▶ **Directions for this task**
Output each line of the material below verbatim, leaving out the pictures.

Records from a data source

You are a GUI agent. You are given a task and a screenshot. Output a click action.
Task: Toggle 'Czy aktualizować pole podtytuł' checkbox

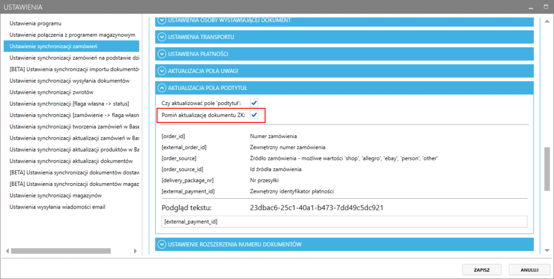(254, 102)
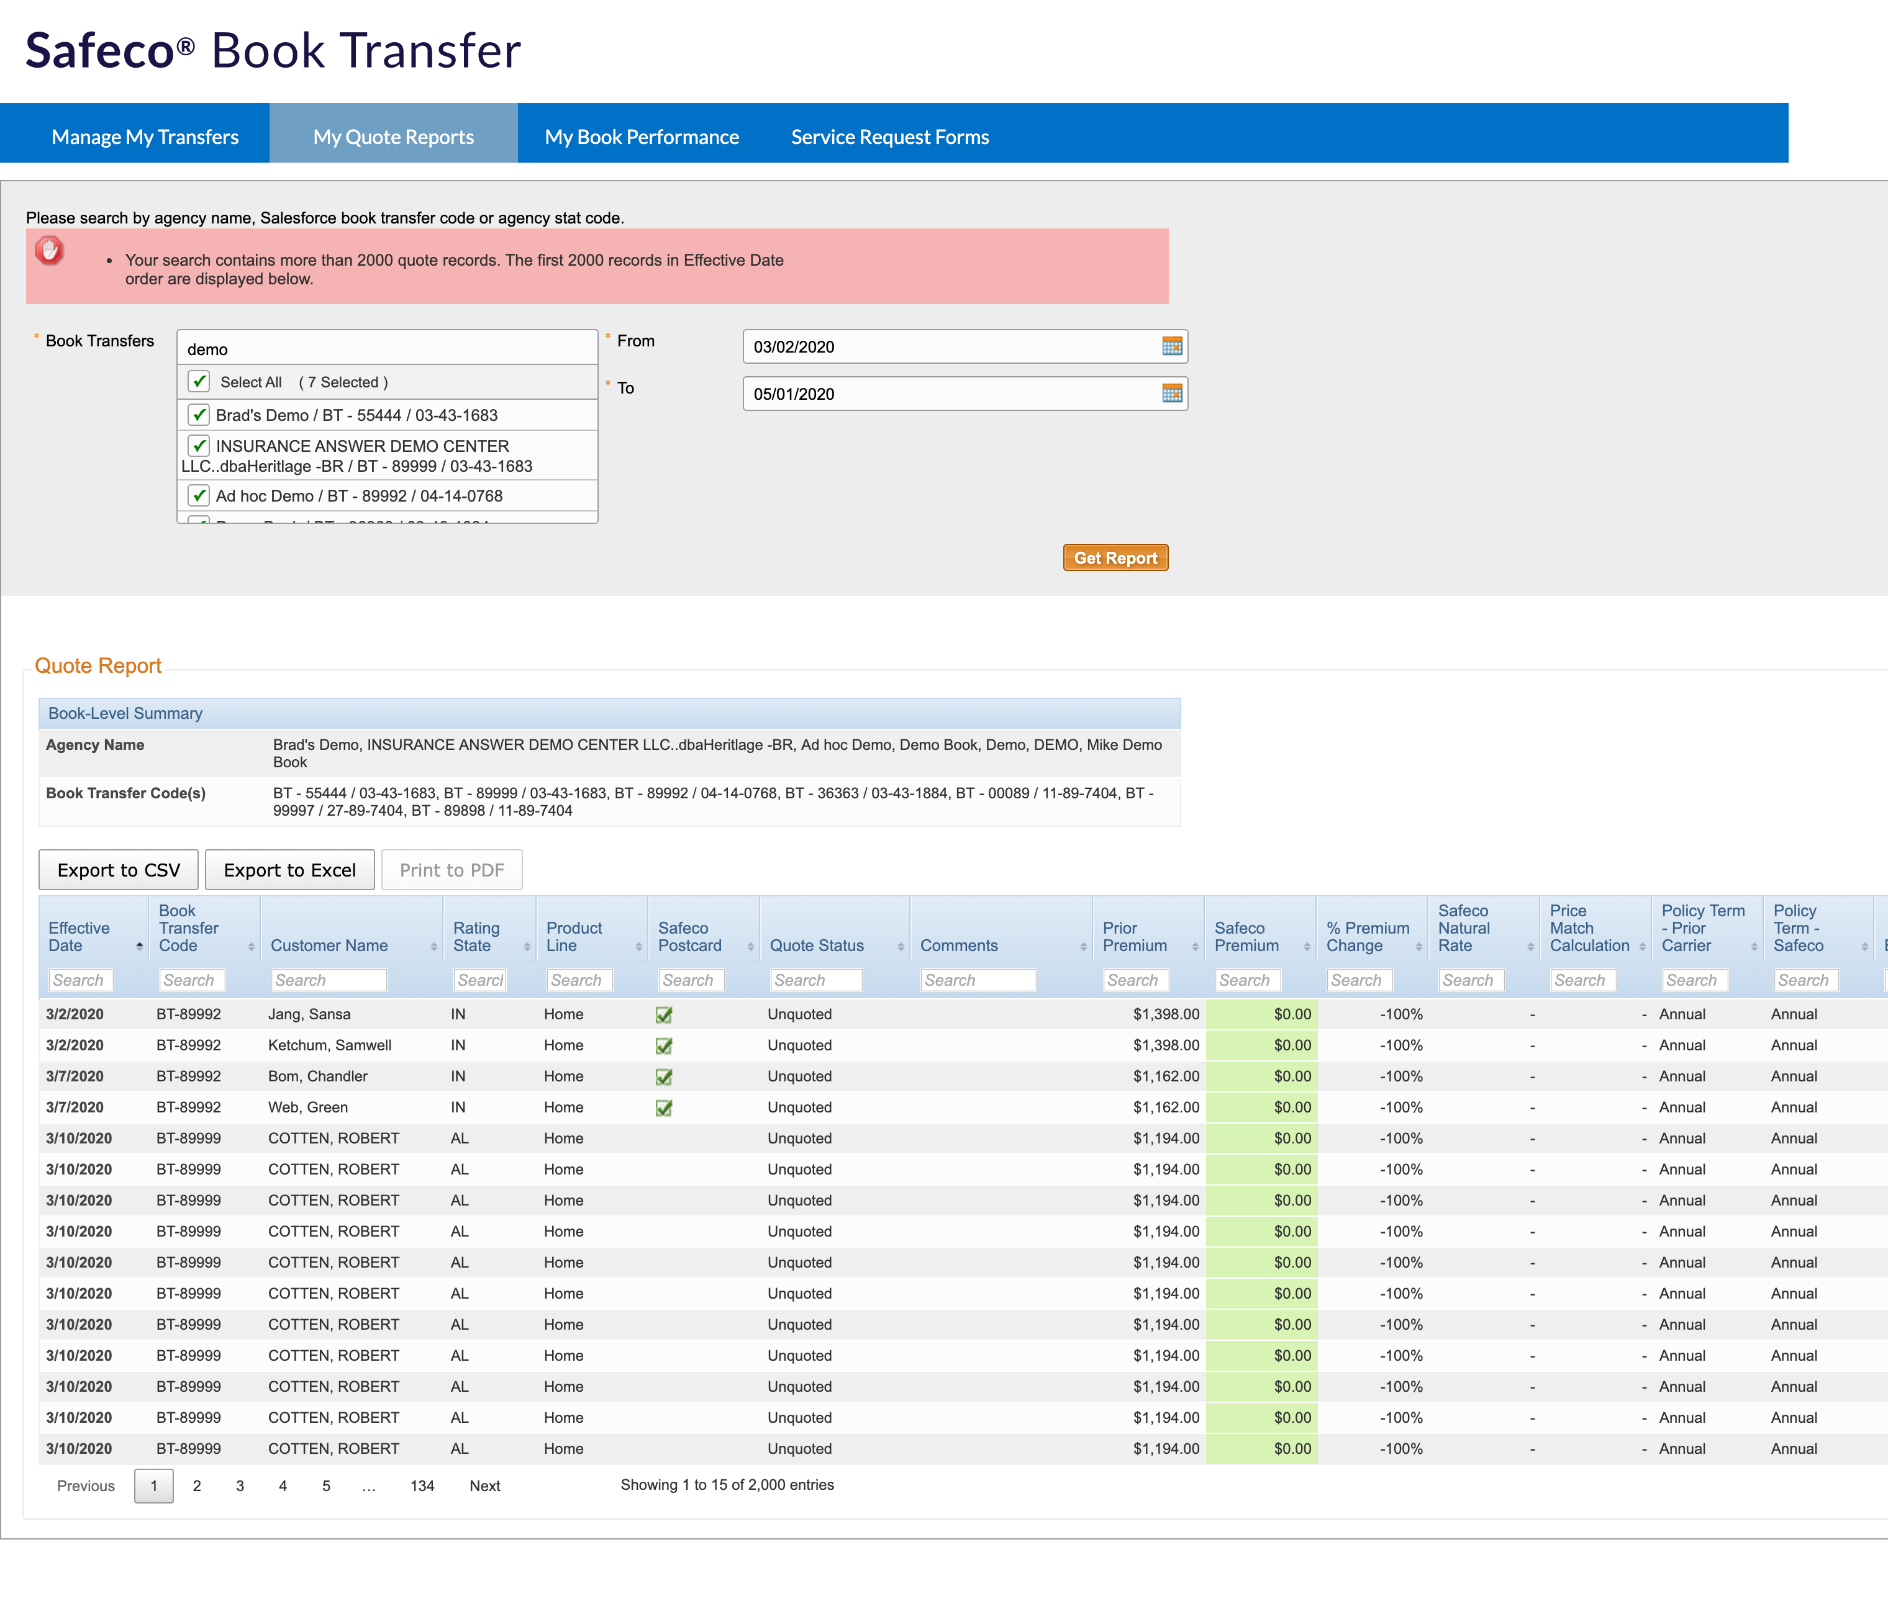The width and height of the screenshot is (1888, 1614).
Task: Switch to My Book Performance tab
Action: 641,137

▶ **Exercise result**
You are a GUI agent. You are given a task and a screenshot. Output a click action.
Task: Toggle 'Czy aktualizować pole podtytuł' checkbox

(254, 102)
The width and height of the screenshot is (1888, 1614).
Task: Switch to My Book Performance tab
Action: 641,137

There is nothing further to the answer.